3.2 Die Rechtsansicht des Berufungsgerichts, dass die wissentliche wahrheitswidrige Behauptung, von einem Vorgesetzten sexuell belästigt worden zu sein, den genannten Kündigungsgrund verwirklicht, steht mit der Rsp im Einklang (vgl RIS-Justiz RS0060912). [...] Hier stellt sich allerdings die Frage, ob der Kündigungsgrund auch dann verwirklicht ist, wenn die Richtigkeit der Behauptung, sexuell belästigt worden zu sein, nicht geklärt werden kann.
4. [...] Dass das Erstgericht (Einfügung der Verf)
im Rahmen seiner Beweiswürdigung die Aussage der Kl kritisch würdigte und ausführlich begründet, warum es den behaupteten Vorfall nicht als erwiesen annimmt, [...] bedeutet [...] keineswegs, dass das Erstgericht die Unwahrheit der Anschuldigung als erwiesen annahm. Dagegen spricht [...] auch die rechtliche Beurteilung des Erstgerichts, in der die Behauptung der Kl als unbewiesen, nicht aber als widerlegt gewertet wird.

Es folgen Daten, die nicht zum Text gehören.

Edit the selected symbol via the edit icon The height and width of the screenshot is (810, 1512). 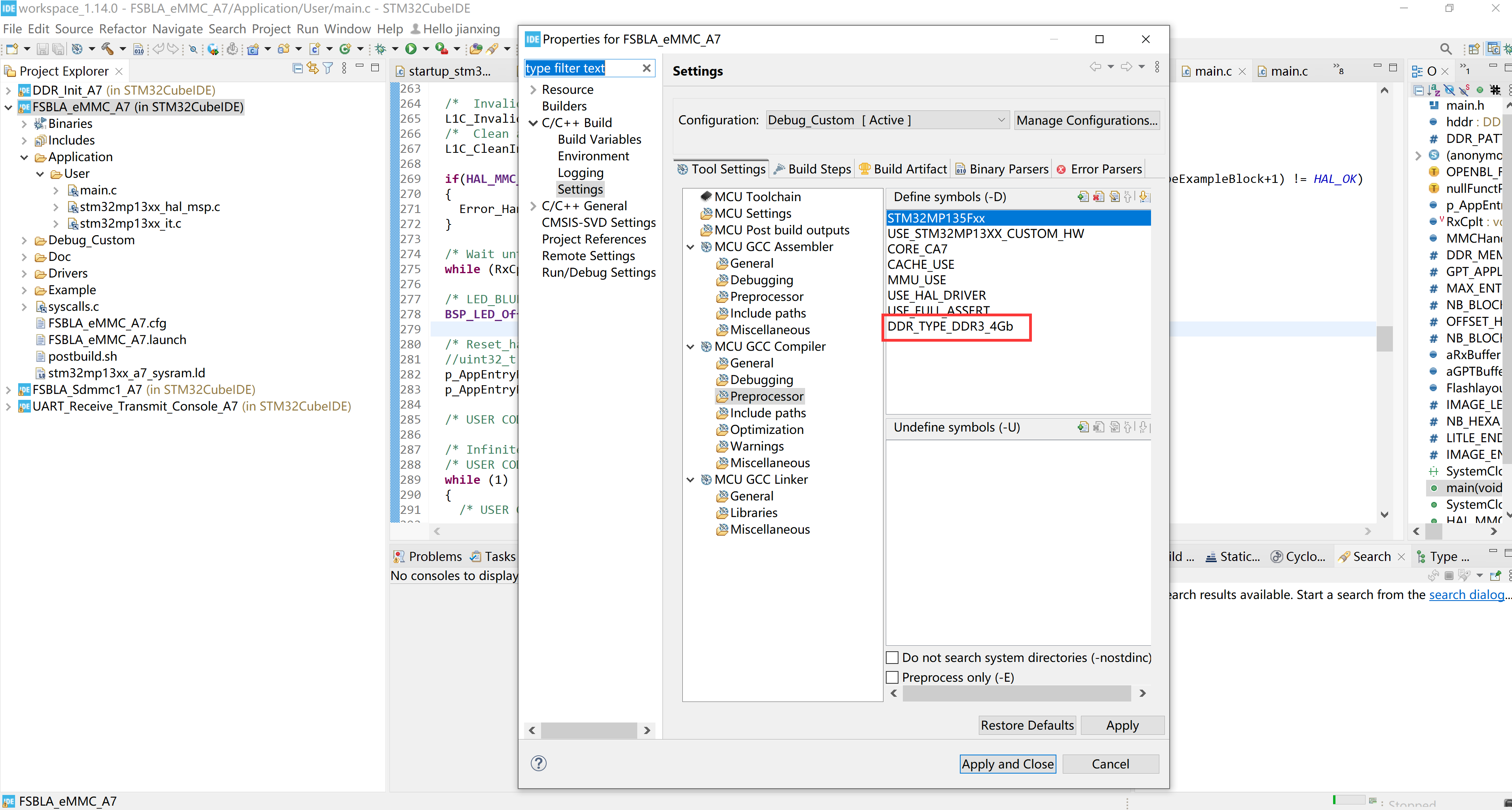1114,197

Es ist daher davon auszugehen, dass [...] die Frage, ob die Behauptungen der Kl über den Vorfall vom 15.8.2007 zutreffen oder ob es sich dabei um eine Falschbehauptung handelt, nicht geklärt ist.

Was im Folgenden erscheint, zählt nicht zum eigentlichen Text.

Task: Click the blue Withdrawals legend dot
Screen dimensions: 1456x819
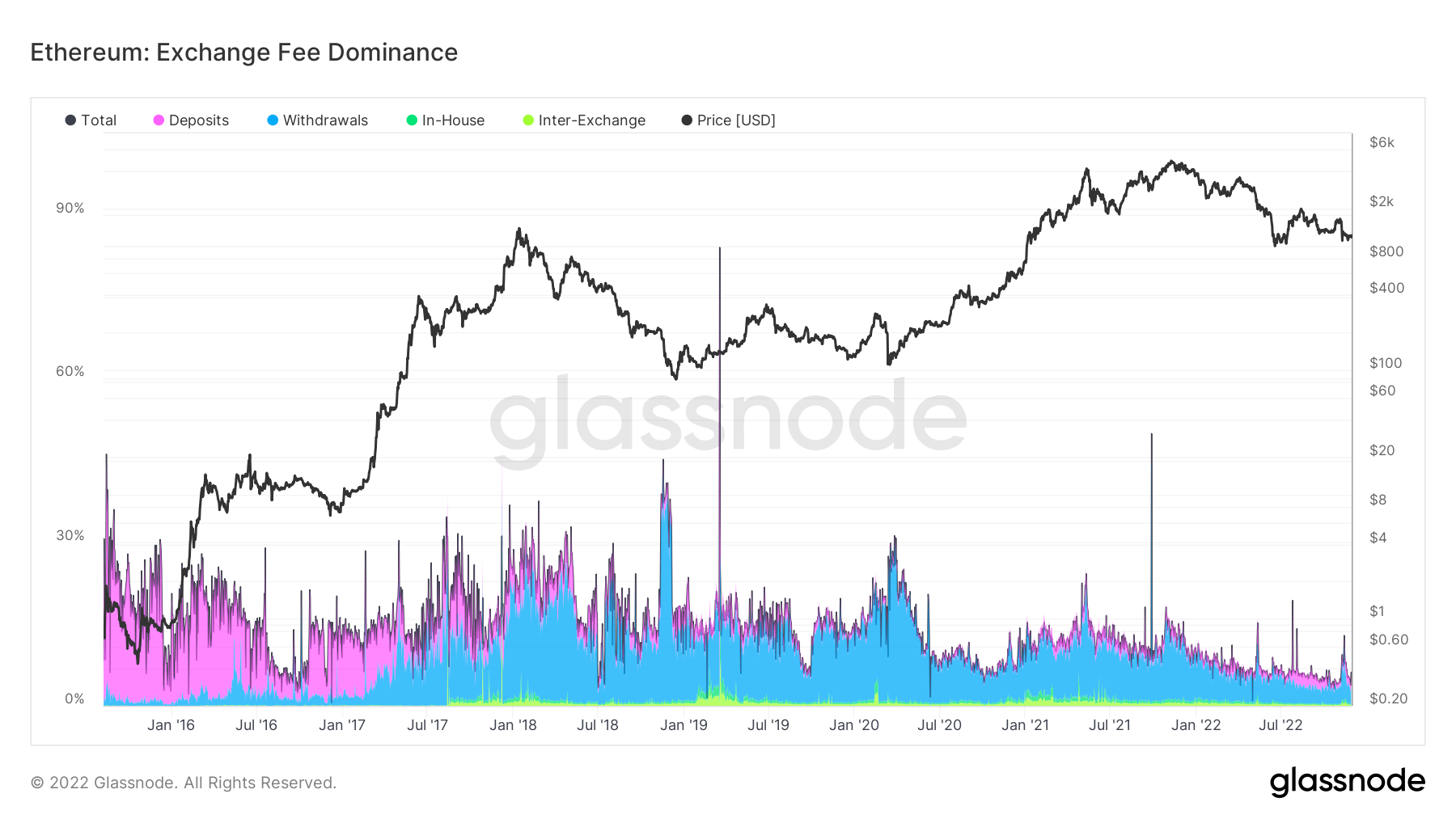Action: pyautogui.click(x=274, y=120)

Damit stellt sich die Frage nach der Beweislast der Parteien.
5.1 Grundsätzlich trifft den AG die Beweislast für die geltend gemachten Entlassungs- bzw Kündigungsgründe (RIS-Justiz RS0081882; RS0125343; RS0029127). Nach diesem Grundsatz hätte die Bekl als AG auch zu beweisen, dass die Kl wissentlich unwahre Anschuldigungen erhoben hat.
5.2 Die Revisionswerberin macht aber an sich zutreffend geltend, dass zu den Entlassungsgründen der erheblichen Ehrverletzung (§ 27 Z 6 AngG) bzw der groben Ehrenbeleidigung (§ 82 Abs 1 lit g GewO 1859) wiederholt dem AG lediglich die Beweislast für die ehrverletzende Behauptung zugewiesen wurde; sofern diese ihrer Natur nach einem Wahrheitsbeweis zugänglich sei, treffe hingegen den AN die Beweislast für die Wahrheit der erhobenen Beschuldigung bzw dafür, dass er hinreichende Gründe hatte, sie für wahr zu halten (9 ObA 186/89; RIS-Justiz RS0029754, zuletzt 8 ObA 90/11k; Kuderna, Entlassungsrecht2 124 f). [...] Daraus leitet die Revisionswerberin die Beweislast der Kl für die Richtigkeit ihrer Anschuldigungen ab. [...]
6. Der OGH ist allerdings der Ansicht, dass diese Rsp für den hier zu beurteilenden Fall der Behauptung, Opfer einer sexuellen Belästigung geworden zu sein, nicht zum Tragen kommen kann.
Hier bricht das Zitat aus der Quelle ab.